### Written instruction:
Copy out the part of the records that opens with the line containing "Task: Toggle the" and closes with the line containing "click(x=125, y=272)", both of those lines included, and leave the pictures out of your answer.

### Extracted data:

——

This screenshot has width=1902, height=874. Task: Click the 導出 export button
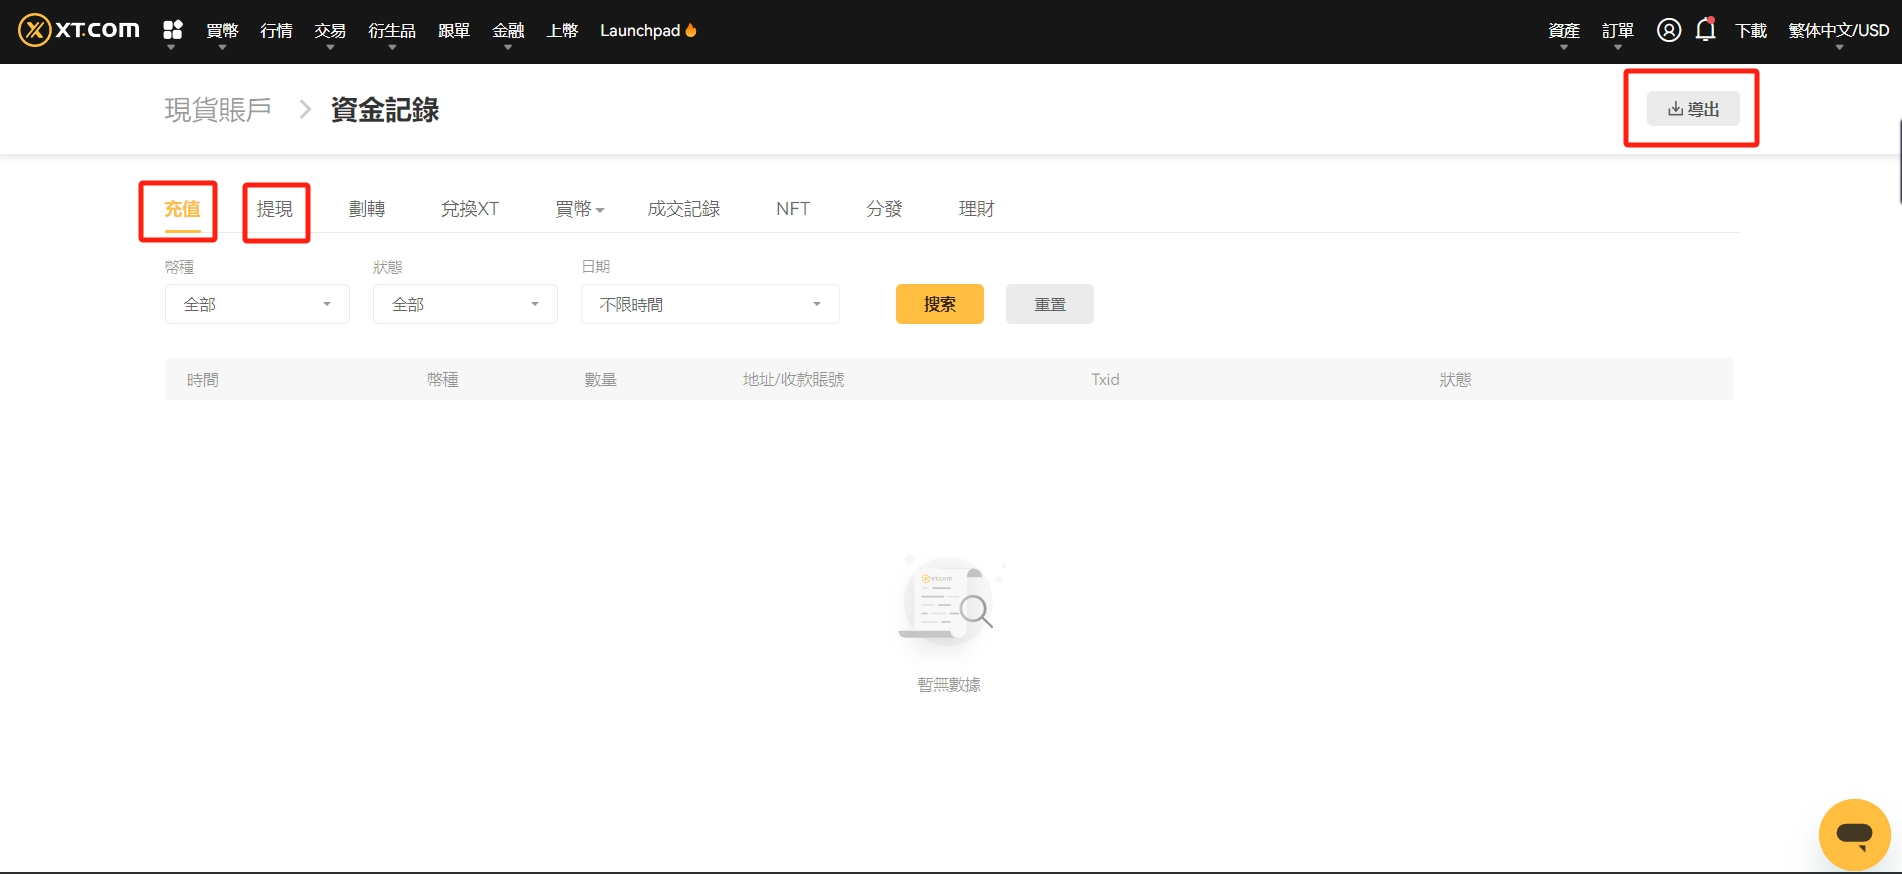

——

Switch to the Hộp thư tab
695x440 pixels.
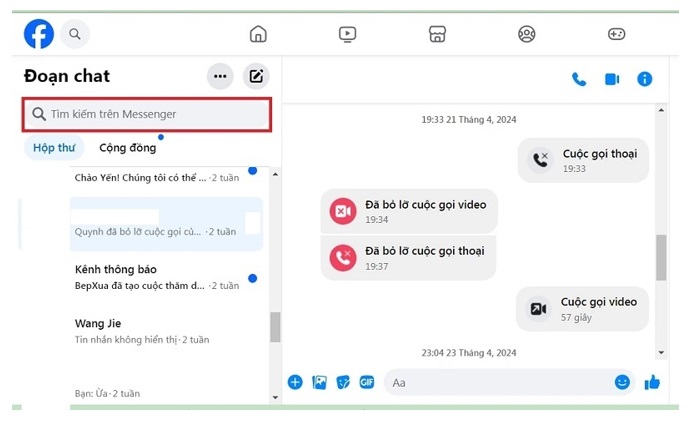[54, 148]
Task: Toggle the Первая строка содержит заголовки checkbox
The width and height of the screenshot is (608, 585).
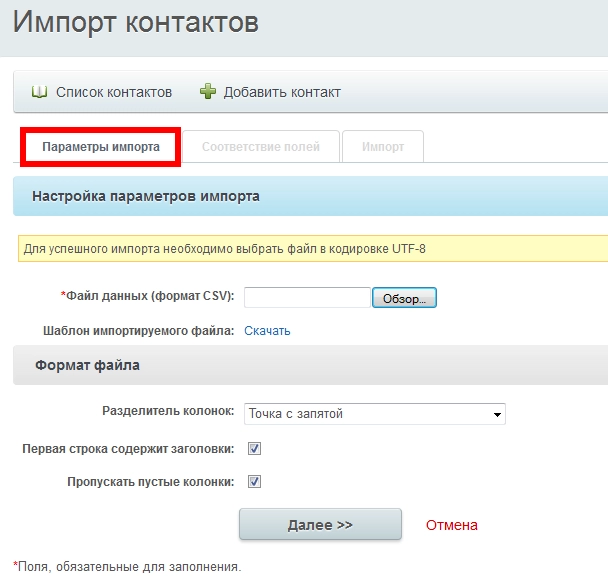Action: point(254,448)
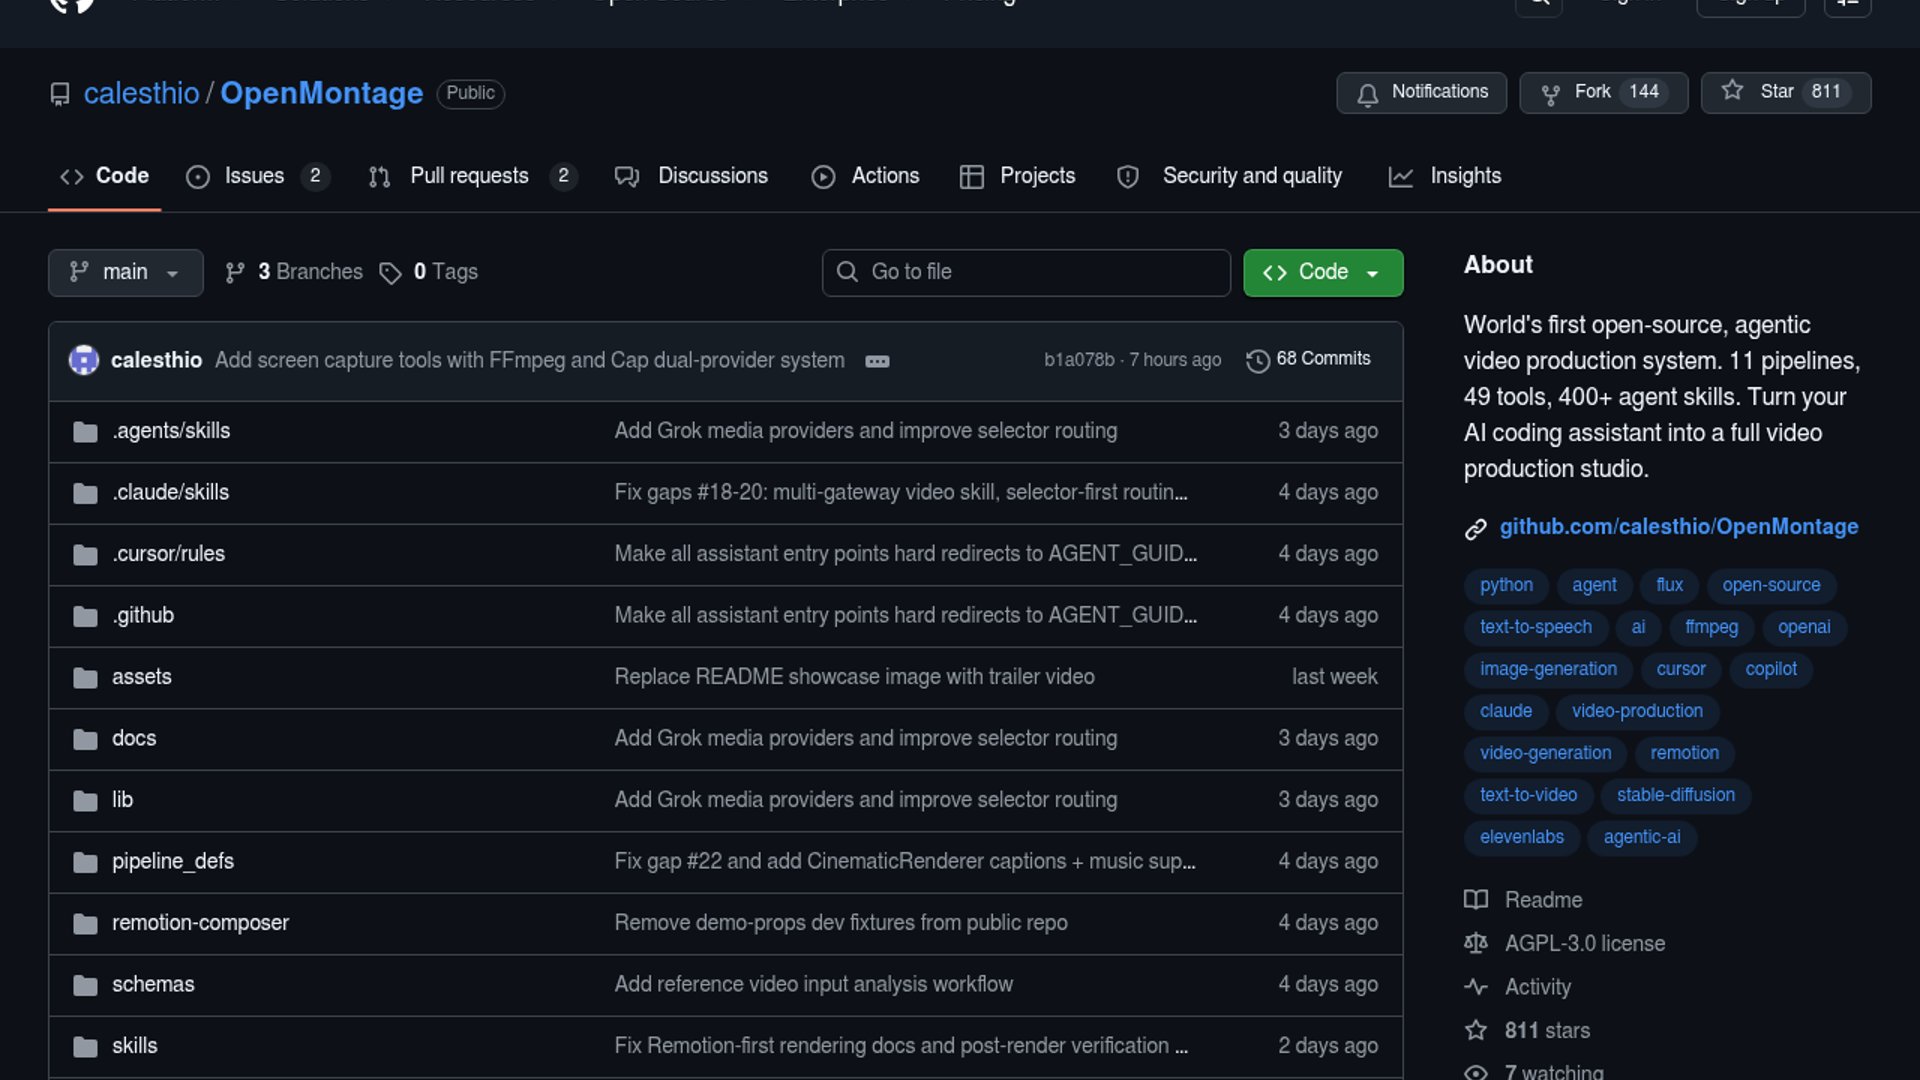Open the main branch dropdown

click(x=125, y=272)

——

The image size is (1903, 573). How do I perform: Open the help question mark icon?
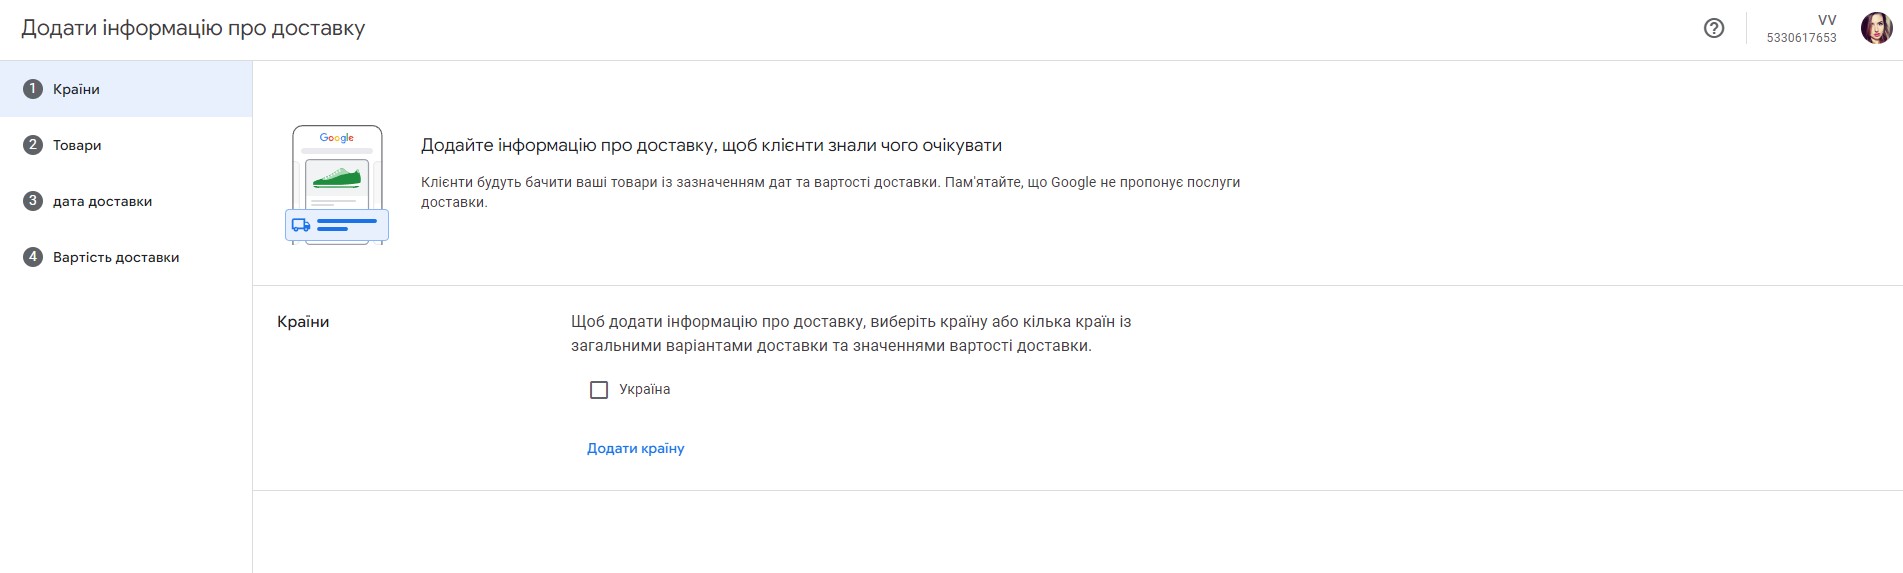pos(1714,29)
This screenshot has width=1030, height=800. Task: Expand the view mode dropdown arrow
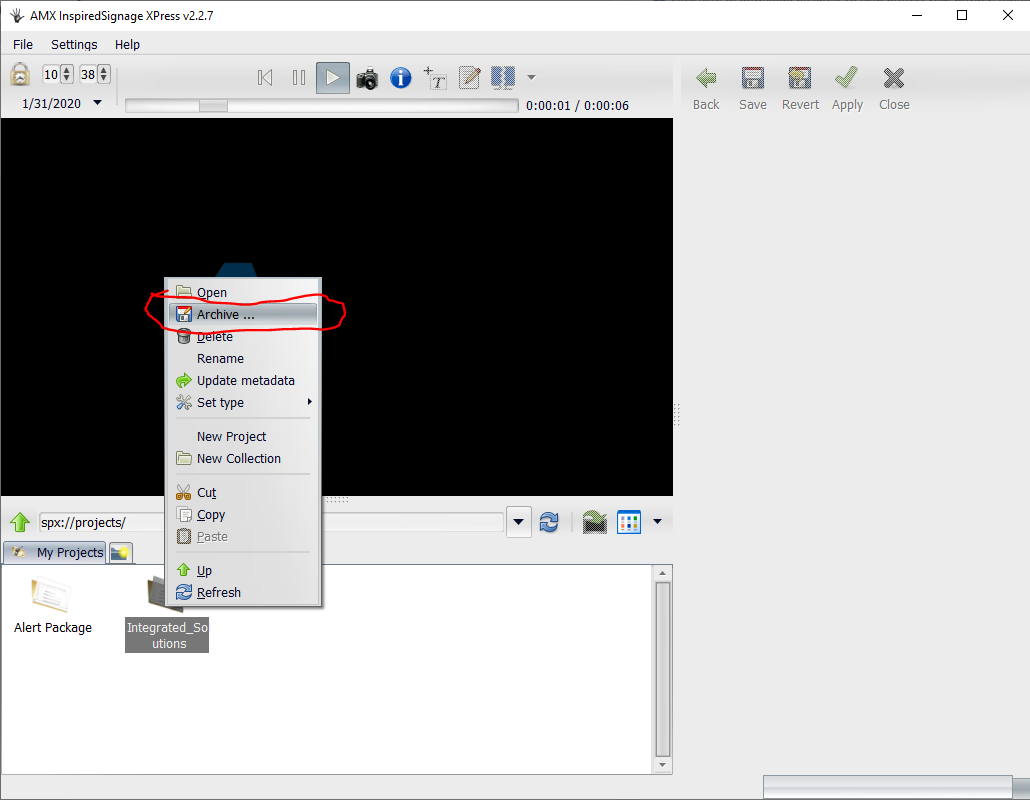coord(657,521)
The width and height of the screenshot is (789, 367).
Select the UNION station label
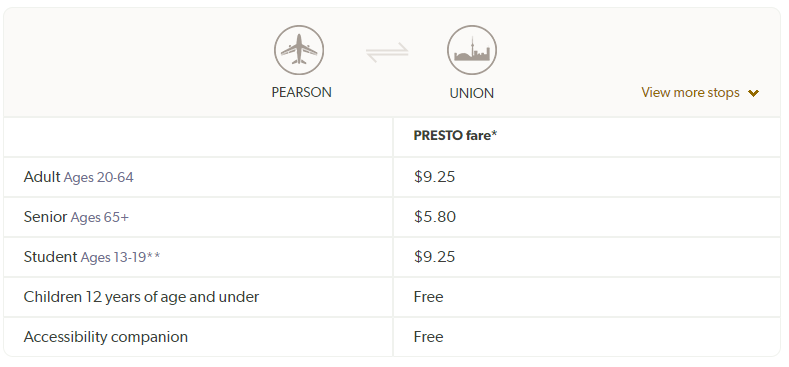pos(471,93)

——

### Response below:
Task: Toggle the Первая строка содержит заголовки checkbox
The width and height of the screenshot is (608, 585).
Action: point(254,448)
Open the main branch dropdown

click(x=125, y=272)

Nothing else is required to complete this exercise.